Setiap orang memiliki sisi masa lalu yang kelam, begitupun saya. Mungkin hal ini seharusnya menjadi privasi yang saya simpan dan telan sendiri.
Akan tetapi, saya memberanikan diri untuk speak-up sekaligus memberikan sedikit pandangan mengenai cancel culture yang pernah saya alami bahkan hingga saat ini.
Semuanya terjadi ketika saya berada di SMA, di kelas 11 semester 2 tepatnya. Kehidupan saya yang bahagia bersama kawan saya yang kala itu menjadi HTS saya (partner romantis tanpa status) secara tiba-tiba kandas karena beberapa permasalahan.
Di antaranya adalah kegagalan saya untuk mencegah sahabat saya kabur dari sekolah dan mendapatkan DO serta keinginan saya untuk berpindah agama karena saya merasakan ketidaknyamanan di agama lama saya kala itu.
Seharusnya hal itu adalah hal yang cukup saya jalani sendiri, akan tetapi, puluhan orang lainnya di kelas, bahkan di luar kelas melakukan cancel culture karena saya dianggap telah "menyimpang".
Ditambah, agama yang saya pilih, dan menjadi agama saya sekarang adalah agama yang sama dengan HTS saya kala itu.
HTS saya yang tadinya mendukung pun mendapatkan tekanan karena orang berpikir, "Ada ya anak SMA yang mau berpindah agama hanya karena wanita yang belum tentu menjadi pasangan hidupnya?!".
Padahal hal tersebut adalah salah adanya. Saya berpindah murni karena keinginan saya sendiri untuk mencari kedamaian.
Cancel culture tersebut terus berlanjut hingga ke puncaknya saat saya berada di kelas 12 SMA. Saya yang semakin tenggelam dalam stress dan pikiran yang buruk serta semakin tenggelam dalam hubungan saya yang semakin runyam dengan HTS pun mulai kehilangan kontrol atas diri.

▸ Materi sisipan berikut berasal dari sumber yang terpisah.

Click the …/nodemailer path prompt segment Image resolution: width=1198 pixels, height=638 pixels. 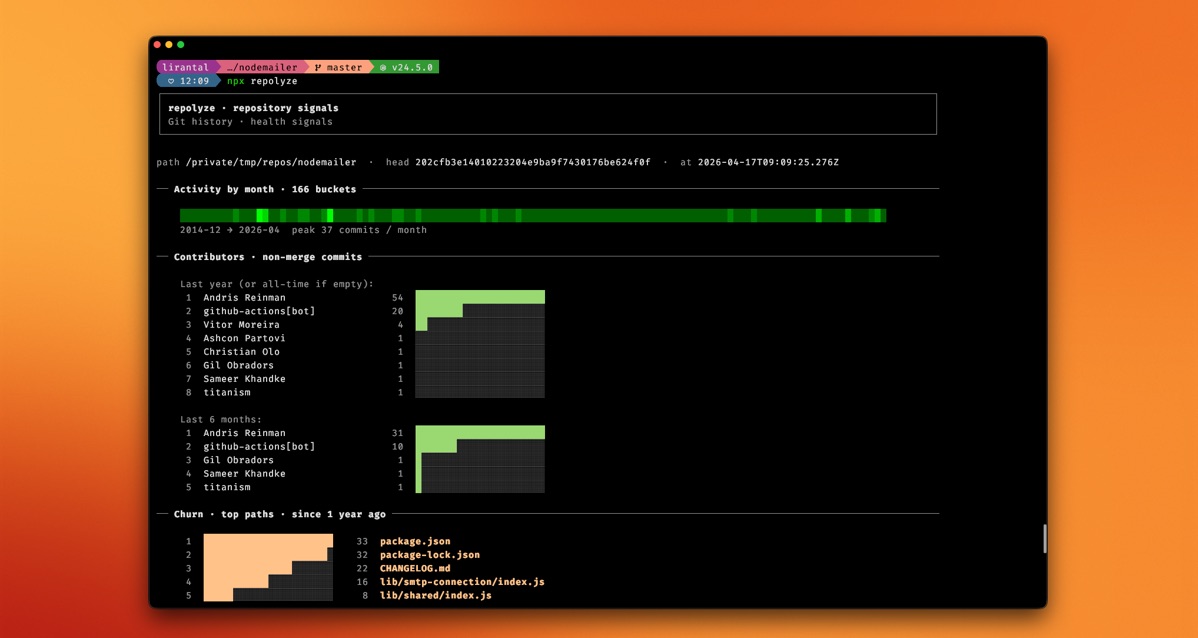pyautogui.click(x=261, y=68)
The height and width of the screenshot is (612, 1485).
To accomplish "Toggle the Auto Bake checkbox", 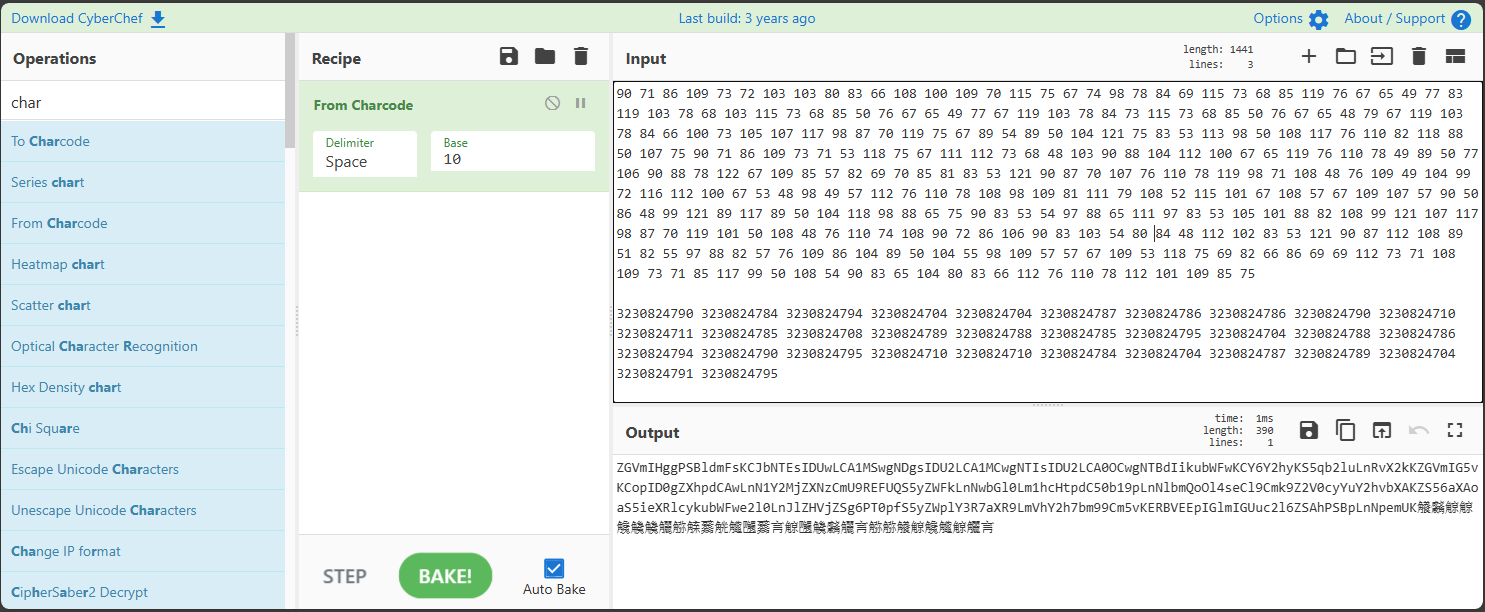I will coord(554,569).
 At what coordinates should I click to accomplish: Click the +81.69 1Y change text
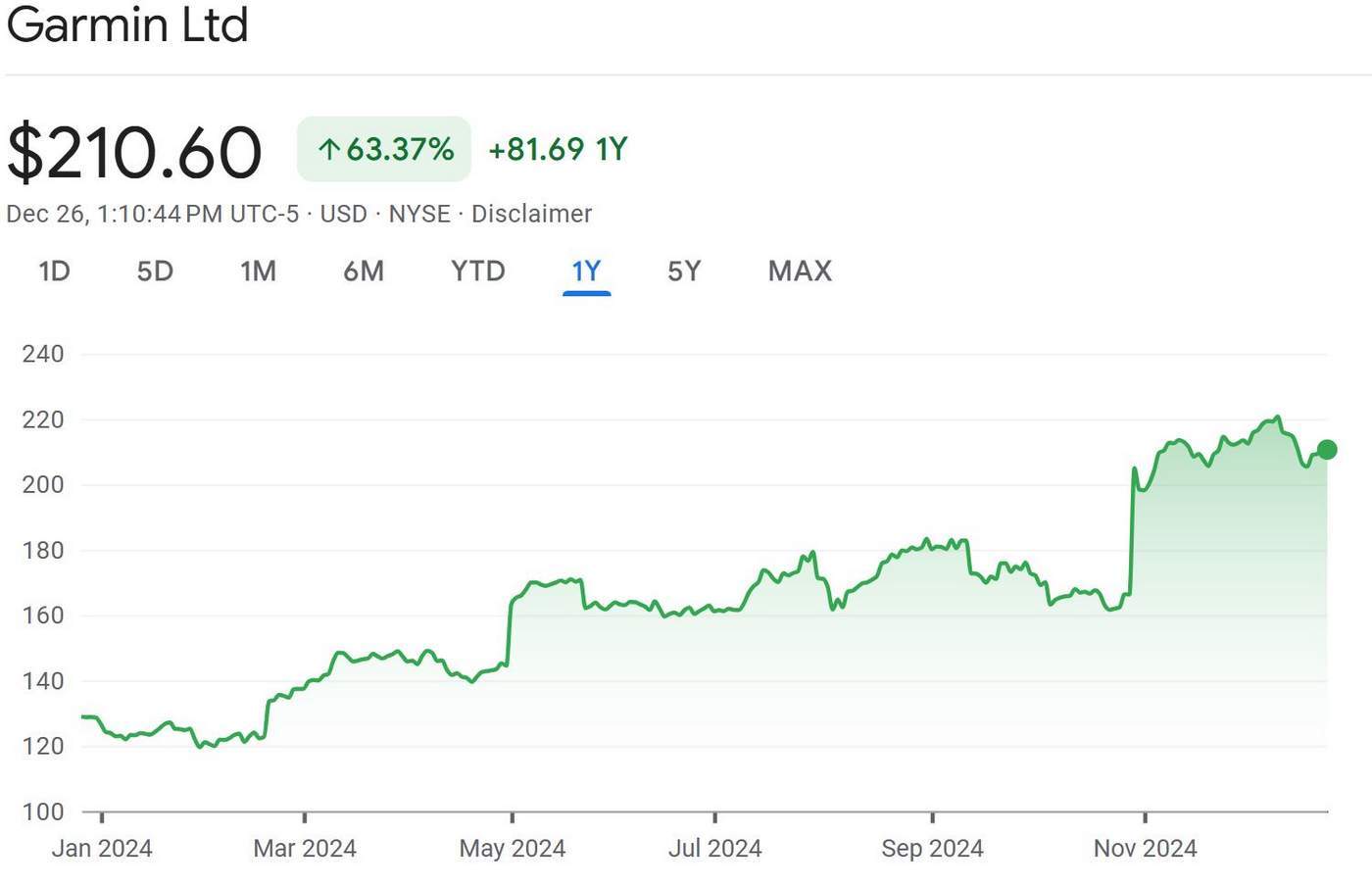tap(558, 149)
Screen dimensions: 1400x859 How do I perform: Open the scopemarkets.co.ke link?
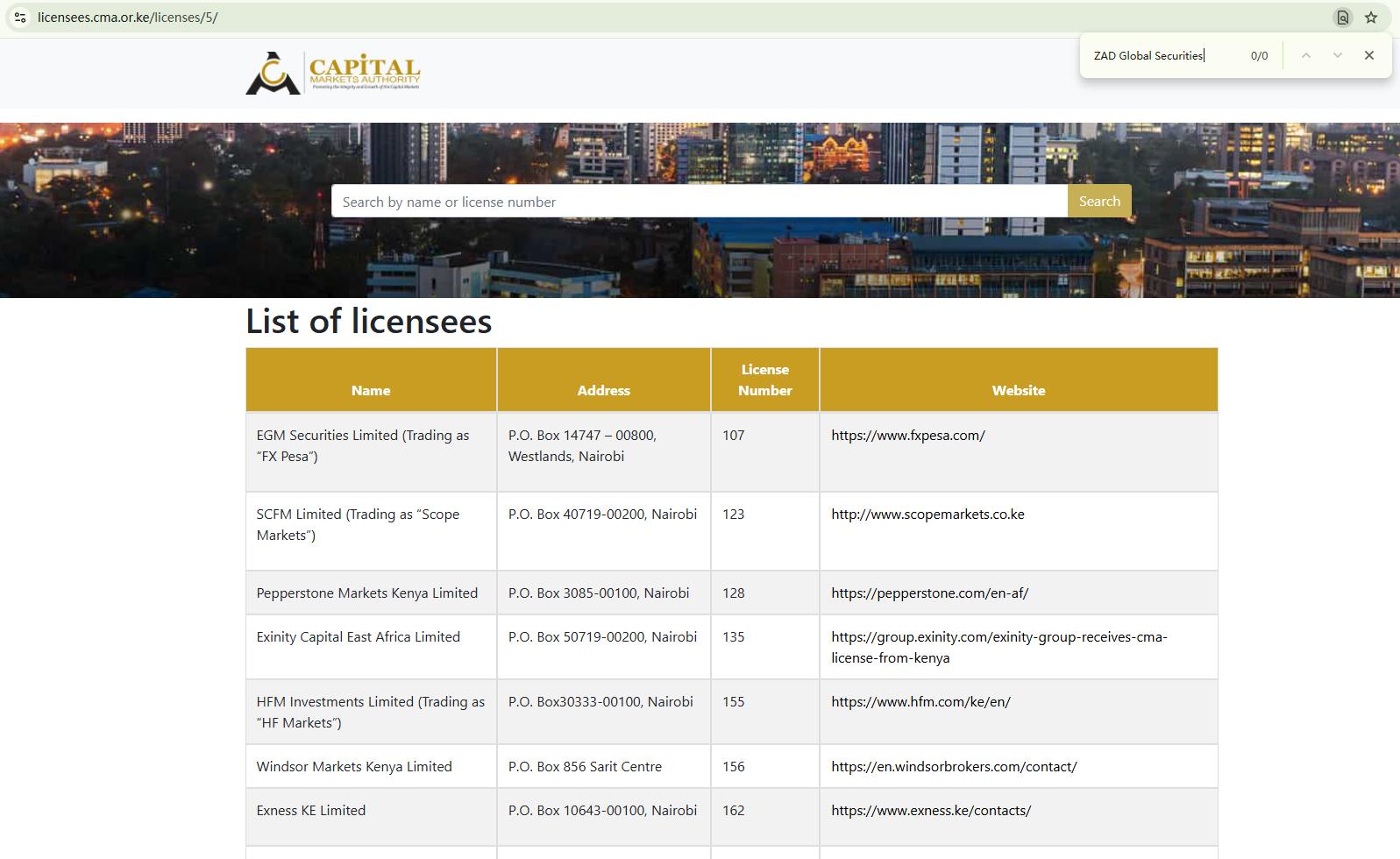[927, 514]
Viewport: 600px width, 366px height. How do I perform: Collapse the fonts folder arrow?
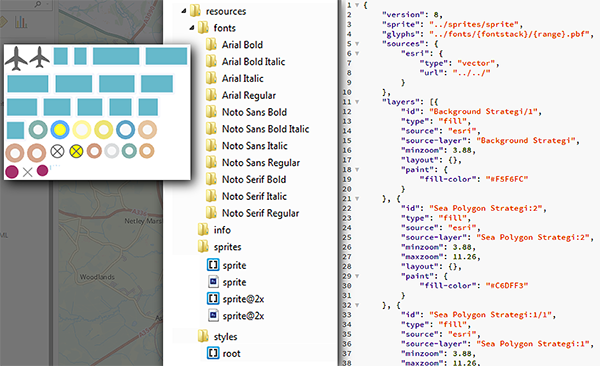(192, 28)
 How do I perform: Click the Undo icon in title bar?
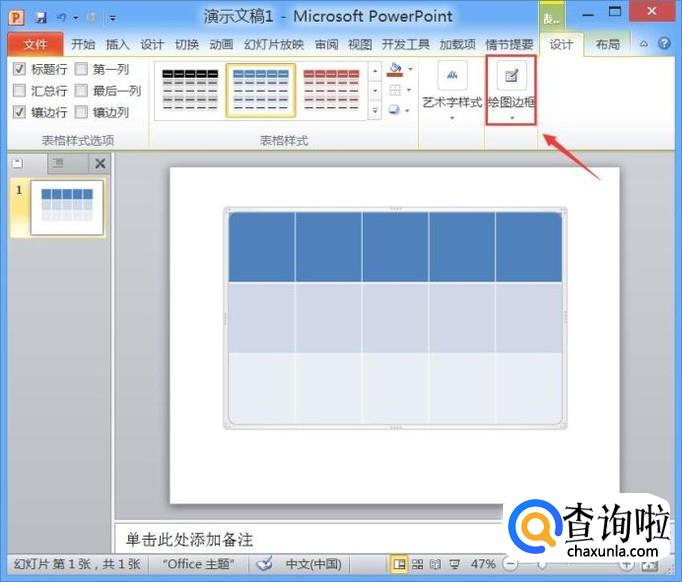pyautogui.click(x=62, y=18)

Beberapa teman-teman yang berada lebih "dekat" dengan saya pun selalu berusaha menahan saya untuk tidak melakukan hal-hal yang aneh. Saya awalnya bisa mengontrol, akan tetapi, semakin saya di-cancel, semakin hancurlah hidup saya.
Puncaknya adalah beberapa minggu sebelum sekolah diliburkan, saya pun terlibat kasus dengan HTS saya kala itu. Kami bertengkar hebat dan pada akhirnya saling melakukan abuse.